Wie Baerbock nun mitteilte, hat sie während des Interviews eine Geschichte erzählt, in deren Zusammenhang sie das N-Wort verwendet hat. Der Vorfall wühle sie heute noch auf, schrieb sie auf Twitter und bat gleichzeitig um Entschuldigung: „Das war falsch und das tut mir leid. Denn ich weiß ja um den rassistischen Ursprung dieses Wortes und die Verletzungen, die Schwarze Menschen unter anderem durch ihn erfahren.“

Auf Twitter veröffentlichte sie nun auch die entsprechende Stelle aus dem Video. Darin erzählt sie von „einem Vorfall aus ihrem Umfeld“: Ein Schüler sollte eine Aufgabe bearbeiten, in der das N-Wort ausgeschrieben stand. Als er sich geweigert habe, sei ihm vorgeworfen worden, er störe den Schulunterricht.

„Leider habe ich in der Aufzeichnung des Interviews in der emotionalen Beschreibung dieses unsäglichen Vorfalls das N-Wort zitiert und damit selbst reproduziert“, schreibt Baerbock. Sie zeige das Video nun aber, um den Kontext ihrer Äußerung offenzulegen.

Weil das N-Wort als Beschimpfung und Herabsetzung Schwarzer Menschen erdacht wurde und noch heute verwendet wird, sprechen sich viele Forschende dafür aus, es nicht mehr ausgeschrieben zu nutzen, um es nicht zu reproduzieren.

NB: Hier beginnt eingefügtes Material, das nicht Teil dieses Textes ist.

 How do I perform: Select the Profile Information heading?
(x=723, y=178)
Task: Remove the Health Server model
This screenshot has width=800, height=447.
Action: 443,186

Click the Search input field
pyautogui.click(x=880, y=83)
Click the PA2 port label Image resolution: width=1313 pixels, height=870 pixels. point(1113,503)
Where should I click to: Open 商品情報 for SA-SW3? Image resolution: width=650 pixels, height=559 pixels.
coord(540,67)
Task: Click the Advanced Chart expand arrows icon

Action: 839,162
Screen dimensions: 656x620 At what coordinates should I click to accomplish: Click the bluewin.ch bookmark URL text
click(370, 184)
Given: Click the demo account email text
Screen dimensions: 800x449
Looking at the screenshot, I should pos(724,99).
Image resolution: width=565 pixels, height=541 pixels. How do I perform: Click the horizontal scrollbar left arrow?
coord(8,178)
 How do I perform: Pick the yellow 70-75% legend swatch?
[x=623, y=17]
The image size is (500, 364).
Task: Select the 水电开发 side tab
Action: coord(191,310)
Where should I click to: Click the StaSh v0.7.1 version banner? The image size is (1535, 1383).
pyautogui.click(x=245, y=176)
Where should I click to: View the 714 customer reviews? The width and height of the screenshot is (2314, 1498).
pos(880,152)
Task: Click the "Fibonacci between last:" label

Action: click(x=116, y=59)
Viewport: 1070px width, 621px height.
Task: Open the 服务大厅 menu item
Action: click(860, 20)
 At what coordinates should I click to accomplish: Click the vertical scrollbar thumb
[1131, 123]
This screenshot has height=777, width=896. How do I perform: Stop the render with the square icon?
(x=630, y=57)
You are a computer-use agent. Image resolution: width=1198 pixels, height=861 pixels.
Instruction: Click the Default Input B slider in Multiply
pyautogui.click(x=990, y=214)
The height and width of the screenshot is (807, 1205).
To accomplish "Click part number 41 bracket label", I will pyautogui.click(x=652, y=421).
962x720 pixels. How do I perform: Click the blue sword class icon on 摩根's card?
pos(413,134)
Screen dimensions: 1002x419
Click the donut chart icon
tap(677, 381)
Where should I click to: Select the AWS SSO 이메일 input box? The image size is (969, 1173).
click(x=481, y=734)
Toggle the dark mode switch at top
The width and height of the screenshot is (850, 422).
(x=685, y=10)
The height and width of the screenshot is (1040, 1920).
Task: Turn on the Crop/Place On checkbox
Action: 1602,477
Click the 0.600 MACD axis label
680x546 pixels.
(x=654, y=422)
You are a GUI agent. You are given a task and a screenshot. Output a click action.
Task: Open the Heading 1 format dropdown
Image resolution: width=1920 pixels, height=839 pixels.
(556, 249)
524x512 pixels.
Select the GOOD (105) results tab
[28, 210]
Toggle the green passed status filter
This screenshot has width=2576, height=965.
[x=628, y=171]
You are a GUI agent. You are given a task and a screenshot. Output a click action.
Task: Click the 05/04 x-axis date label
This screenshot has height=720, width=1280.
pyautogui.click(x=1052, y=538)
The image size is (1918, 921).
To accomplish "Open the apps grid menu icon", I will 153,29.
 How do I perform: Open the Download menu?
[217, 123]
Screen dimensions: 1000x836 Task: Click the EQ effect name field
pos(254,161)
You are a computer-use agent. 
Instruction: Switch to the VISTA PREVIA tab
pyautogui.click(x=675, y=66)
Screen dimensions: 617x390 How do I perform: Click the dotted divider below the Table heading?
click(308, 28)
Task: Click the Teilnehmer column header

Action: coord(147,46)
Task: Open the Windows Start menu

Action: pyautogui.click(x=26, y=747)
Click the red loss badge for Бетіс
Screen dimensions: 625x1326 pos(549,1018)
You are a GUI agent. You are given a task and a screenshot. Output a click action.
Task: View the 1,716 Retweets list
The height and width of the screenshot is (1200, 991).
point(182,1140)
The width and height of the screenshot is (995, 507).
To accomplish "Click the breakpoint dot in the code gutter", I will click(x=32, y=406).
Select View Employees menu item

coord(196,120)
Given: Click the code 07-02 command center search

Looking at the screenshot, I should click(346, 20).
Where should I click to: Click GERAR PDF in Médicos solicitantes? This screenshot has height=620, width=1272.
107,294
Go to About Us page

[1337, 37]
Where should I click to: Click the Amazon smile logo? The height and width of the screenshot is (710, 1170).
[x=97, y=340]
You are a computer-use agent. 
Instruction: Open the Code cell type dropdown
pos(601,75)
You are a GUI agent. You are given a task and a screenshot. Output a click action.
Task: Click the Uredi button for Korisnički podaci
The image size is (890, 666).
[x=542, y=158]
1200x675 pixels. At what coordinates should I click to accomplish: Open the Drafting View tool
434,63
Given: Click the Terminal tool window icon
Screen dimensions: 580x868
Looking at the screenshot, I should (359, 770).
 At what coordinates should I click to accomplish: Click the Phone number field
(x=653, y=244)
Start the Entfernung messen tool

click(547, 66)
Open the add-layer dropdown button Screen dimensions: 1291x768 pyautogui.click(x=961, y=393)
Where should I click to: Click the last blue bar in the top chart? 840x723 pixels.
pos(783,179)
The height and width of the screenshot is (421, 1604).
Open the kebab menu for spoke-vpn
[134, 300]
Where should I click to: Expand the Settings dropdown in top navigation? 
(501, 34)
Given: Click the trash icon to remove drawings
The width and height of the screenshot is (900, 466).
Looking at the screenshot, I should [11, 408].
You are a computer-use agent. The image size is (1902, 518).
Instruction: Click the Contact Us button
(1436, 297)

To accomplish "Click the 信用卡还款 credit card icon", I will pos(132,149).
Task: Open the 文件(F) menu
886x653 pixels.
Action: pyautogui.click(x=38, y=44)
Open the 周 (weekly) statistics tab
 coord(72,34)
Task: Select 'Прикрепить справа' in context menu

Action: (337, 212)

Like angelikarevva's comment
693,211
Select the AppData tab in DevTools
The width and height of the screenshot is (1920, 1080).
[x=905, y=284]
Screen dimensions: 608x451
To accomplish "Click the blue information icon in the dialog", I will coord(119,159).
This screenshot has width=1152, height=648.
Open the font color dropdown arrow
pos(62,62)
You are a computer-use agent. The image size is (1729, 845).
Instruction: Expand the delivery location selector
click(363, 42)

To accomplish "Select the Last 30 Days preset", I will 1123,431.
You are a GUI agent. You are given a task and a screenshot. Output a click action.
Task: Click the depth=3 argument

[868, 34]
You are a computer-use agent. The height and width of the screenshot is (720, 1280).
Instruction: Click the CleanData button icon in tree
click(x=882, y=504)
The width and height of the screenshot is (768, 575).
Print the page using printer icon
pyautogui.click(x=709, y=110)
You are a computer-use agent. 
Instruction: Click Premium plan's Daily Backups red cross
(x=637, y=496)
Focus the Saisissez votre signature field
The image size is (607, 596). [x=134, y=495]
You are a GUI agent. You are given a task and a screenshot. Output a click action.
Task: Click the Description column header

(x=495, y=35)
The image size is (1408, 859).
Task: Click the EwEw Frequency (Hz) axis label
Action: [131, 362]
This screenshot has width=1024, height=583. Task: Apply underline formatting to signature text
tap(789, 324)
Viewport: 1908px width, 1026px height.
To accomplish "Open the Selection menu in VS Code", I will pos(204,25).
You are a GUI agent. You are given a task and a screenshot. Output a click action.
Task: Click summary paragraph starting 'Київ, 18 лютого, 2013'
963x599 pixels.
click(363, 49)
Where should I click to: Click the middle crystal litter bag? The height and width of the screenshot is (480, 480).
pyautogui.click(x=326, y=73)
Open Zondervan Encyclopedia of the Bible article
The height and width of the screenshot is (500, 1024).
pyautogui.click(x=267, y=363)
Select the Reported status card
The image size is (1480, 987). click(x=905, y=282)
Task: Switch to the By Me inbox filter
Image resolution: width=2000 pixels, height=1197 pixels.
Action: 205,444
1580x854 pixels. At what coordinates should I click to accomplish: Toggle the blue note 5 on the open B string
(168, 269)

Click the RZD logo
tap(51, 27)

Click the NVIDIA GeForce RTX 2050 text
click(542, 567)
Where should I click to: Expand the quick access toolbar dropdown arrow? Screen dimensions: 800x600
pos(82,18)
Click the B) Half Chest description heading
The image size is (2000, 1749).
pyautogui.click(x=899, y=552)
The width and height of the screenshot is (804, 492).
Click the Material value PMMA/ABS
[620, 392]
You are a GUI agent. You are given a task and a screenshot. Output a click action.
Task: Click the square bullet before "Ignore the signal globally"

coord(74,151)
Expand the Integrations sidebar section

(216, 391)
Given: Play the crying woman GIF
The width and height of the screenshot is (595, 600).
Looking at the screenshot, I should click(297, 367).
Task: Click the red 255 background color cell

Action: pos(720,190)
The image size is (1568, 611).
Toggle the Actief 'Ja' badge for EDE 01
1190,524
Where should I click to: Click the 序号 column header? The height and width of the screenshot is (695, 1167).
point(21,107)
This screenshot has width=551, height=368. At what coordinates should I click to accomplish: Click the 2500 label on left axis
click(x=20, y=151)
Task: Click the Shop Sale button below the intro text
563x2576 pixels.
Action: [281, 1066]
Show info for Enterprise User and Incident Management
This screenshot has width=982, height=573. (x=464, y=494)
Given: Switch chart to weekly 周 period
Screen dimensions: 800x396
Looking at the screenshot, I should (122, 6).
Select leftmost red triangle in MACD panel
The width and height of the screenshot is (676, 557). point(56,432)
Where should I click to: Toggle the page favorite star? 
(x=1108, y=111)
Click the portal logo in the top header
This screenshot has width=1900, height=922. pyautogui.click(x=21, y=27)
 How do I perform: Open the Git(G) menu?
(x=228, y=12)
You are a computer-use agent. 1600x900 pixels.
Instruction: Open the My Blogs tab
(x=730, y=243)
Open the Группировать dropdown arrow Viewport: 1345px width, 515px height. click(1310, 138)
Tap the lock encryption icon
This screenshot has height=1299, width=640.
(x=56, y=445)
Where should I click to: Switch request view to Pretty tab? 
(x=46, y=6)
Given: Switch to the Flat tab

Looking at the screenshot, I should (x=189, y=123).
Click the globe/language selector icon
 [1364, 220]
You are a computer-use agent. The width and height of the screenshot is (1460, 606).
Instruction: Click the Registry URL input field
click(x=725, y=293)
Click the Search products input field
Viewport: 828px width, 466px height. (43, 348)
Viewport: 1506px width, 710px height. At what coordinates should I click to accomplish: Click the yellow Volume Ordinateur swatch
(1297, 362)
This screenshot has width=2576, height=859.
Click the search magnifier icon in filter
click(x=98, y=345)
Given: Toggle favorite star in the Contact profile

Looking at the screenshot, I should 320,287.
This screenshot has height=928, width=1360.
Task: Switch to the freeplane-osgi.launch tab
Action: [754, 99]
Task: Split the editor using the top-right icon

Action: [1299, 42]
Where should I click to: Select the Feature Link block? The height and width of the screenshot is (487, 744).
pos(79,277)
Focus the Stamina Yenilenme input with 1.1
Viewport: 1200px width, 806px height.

Grüne wollten angeblich die Stelle aus dem Interview streichen

Wie die „Bild“ berichtet, habe Baerbock die entsprechende Stelle im Nachhinein kürzen wollen. Die Grünen-Politikerin habe die Anfrage der Zeitung nicht beantwortet und stattdessen ihr Statement auf Twitter veröffentlicht: Der Fehler sei ihr schon während der Aufzeichnung bewusst geworden, weshalb sie mit dem Zentralrat abgewogen habe, „ob das eindringliche Beispiel geeignet ist, auf die Missstände auch im Bildungsbereich hinzuweisen, oder ob die Aussprache des N-Wortes genau dieses Anliegen konterkariert“.

Baerbock machte zudem deutlich, der Fall stehe in keinem Zusammenhang zu den aus ihrer Sicht rassistischen Entgleisungen des Grünen-Politikers Boris Palmer. „Es ist offensichtlich, dass es sich um zwei verschiedene Dinge in unterschiedlichen Kontexten handelt“, betonte sie. Der Tübinger Oberbürgermeister Palmer hatte das Wort im Zusammenhang mit dem früheren Fußball-Nationalspieler Dennis Aogo genutzt – nach eigenen Angaben ironisch. Baerbock hatte daraufhin Beratungen über Palmers Parteiausschluss angekündigt.

Die gesamte Sendung soll erst am 1. August veröffentlicht werden. Der Zentralrat der Juden hatte die Spitzenkandidaten von Union, SPD, Grünen, FDP und Linken eingeladen.